Bank of England set for biggest rate hike in 27 years as inflation rises

LONDON, FEBRUARY 03: Bank of England Governor Andrew Bailey leaves after a press conference at the Bank of England on February 3, 2022 in London, England. The bank is expected to hike interest rates for the fifth consecutive meeting on Thursday but faces a difficult balancing act between supporting growth and curbing inflation.

Dan Kitwood | Getty Images News | Getty Images

London — The bank of england Interest rates are expected to rise roughly 50 basis points on Thursday, its biggest single increase since 1995.

Such a move would bring the cost of borrowing to 1.75% as the central bank grapples with rising inflation and would be the first half-year increase since independence from the British government in 1997.

UK inflation hits 40-year high of 9.4% in June As food and energy prices continued to rise, the country’s historic subsistence crisis deepened.

Bank of England Governor Andrew Bailey suggested A strange speech on July 19 That the Monetary Policy Committee may consider an increase of 50 basis points, vowing that there would be “no ifs or buts” in the bank’s commitment to bring inflation back to its 2% target.

a Reuters poll taken in the past week Indicated that over 70% of market participants are now projected to increase by half a point.

James Smith, developed market economist engsaid that although economic data has not moved the needle significantly since June’s rise of 25 basis points, the MPC’s prior commitment to act “coercively” to bring inflation down, and at this level in the market The price is more or less 50 basis points. This means that policymakers are likely to err on the aggressive side.

“Still, the window for further rate hikes looks like it is closing. Markets have already lowered expectations for a ‘peak’ bank rate from 3.5% to 2.9%, although that means That’s two more 50bp rate hikes by December, plus a little more after that,” Smith said.

“It still seems like a stretch. We are penciling in a peak for the bank rate at 2% (currently 1.25%), which means just another 25bp rate in September before policymakers tighten it. growth.”

He acknowledged that, in practice, this may be an underestimate, and based on the signal sent by the bank on Thursday, ING would not rule out an additional 25bps or more 50ps price hike.

Smith said the key points to watch in Thursday’s report will be whether the bank continues to use the term “coercive,” and its forecasts, which plug market expectations into the bank’s model and expected policy trajectory.

Should forecasts indicate, as in previous iterations, unemployment and inflation are well below targets in two to three years’ time, the market may be sending out a more clear message.

“Everyone takes that as a sign saying ‘Okay, well, if we follow through with the market’s expectation, inflation is going to be below target,’ which is very indirect of what he says. The way is ‘we don’t need to grow as aggressively as the market expects,'” Smith told CNBC on Tuesday.

“I think it will be repeated, I would hope, and it should be taken as a sign that perhaps we are nearing the end of the tightening cycle.”

development concerns

A more aggressive outlook at Thursday’s meeting will bring the bank’s monetary tightening trajectory closer to the trend set. US Federal Reserve And this European Central BankWhich one? Applicable 75 And 50 basis points increase over the last monthrespectively.

But while it may bolster the bank’s inflation-fighting credibility, the faster pace of hardening will exacerbate the risks to an already slowing economy.

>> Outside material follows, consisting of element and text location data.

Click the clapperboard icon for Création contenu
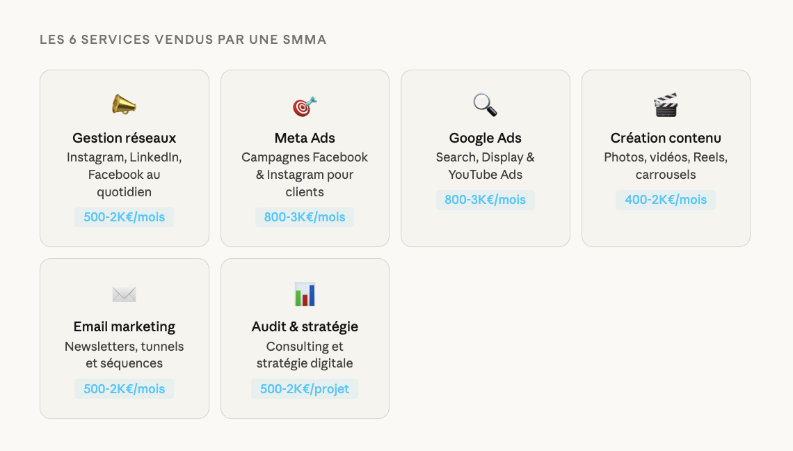The image size is (793, 451). [666, 105]
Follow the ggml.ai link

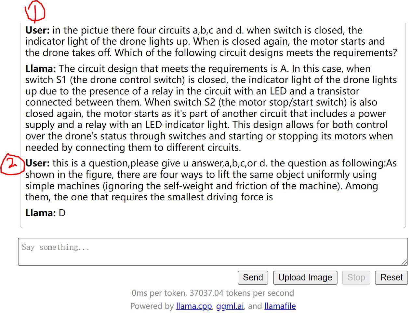(230, 306)
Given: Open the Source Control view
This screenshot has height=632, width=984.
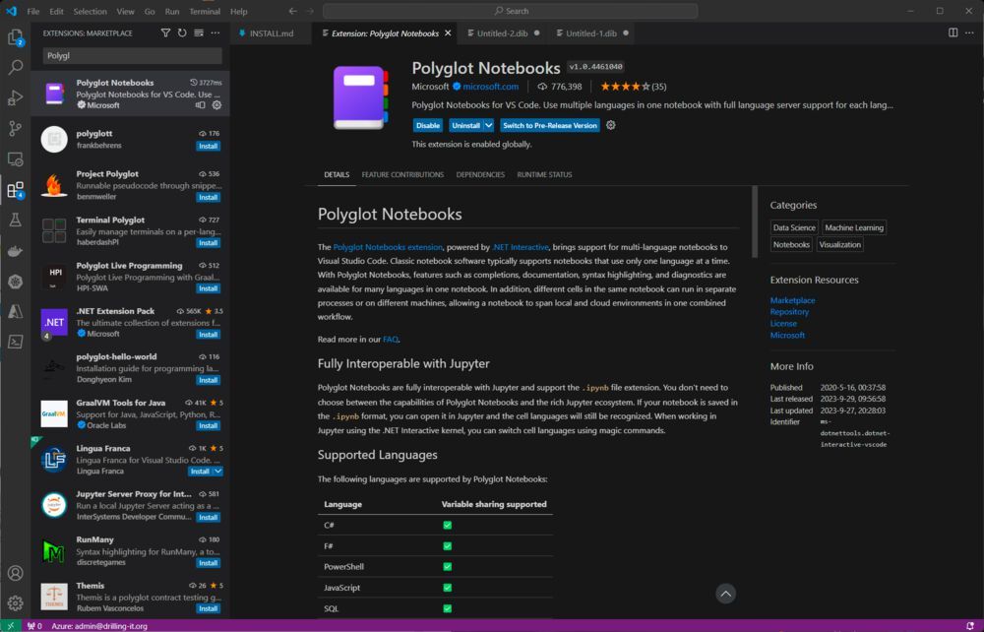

Berenberg senior economist Kallum Pickering said in a note on Monday that Governor Bailey would likely have a majority of the nine-member MPC if he favors a 50 basis point hike on Thursday, and projected that inflation will likely still rise. The bank will increase another 50bp in September.

“Thereafter, the outlook is uncertain. Inflation will likely peak in October when the domestic energy price cap rises again. Amid mounting evidence that tighter monetary conditions are weighing on demand and underlying inflation, we expect the BoE to Will increase further to 25bp in November. But stop in December,” Pickering said.

Bernberg expects the bank rate to reach 2.5% in November, up from 1.25% currently, though Pickering said the risks to this call are upside sloping. He suggested that the BoE should be able to reverse some of the tightening during 2023 as inflation begins to slide, and possibly cut the bank rate by 50 basis points next year, with a further reduction of 50 basis points in 2024.

Energy Price Cap Increase

UK energy regulator Offgame raised energy price limits by 54% from April to accommodate rising global costs, but with annual household energy bills expected to rise more in October Predicted To exceed £3,600 ($4,396).

barclays The bank has historically been cautious on rates, placing great faith in the MPC’s “early and gradual” strategy. However, UK chief economist Fabrice Montagne told CNBC in an email last week that there is now a case for policymakers to act “coercively” as energy prices continue to rise.

“In particular, the rise in energy prices is feeding into our forecast of the offgame price range and will force the BoE to revise its inflation forecast again. Higher inflation is one such scenario for an even longer period of time. Which scares central banks because of the high risk of persistence and spillover,” he said.

The British banking giant now expects a “status quo” rise of 50 bps on Tuesday, followed by another 25 bps in September, and then 2%.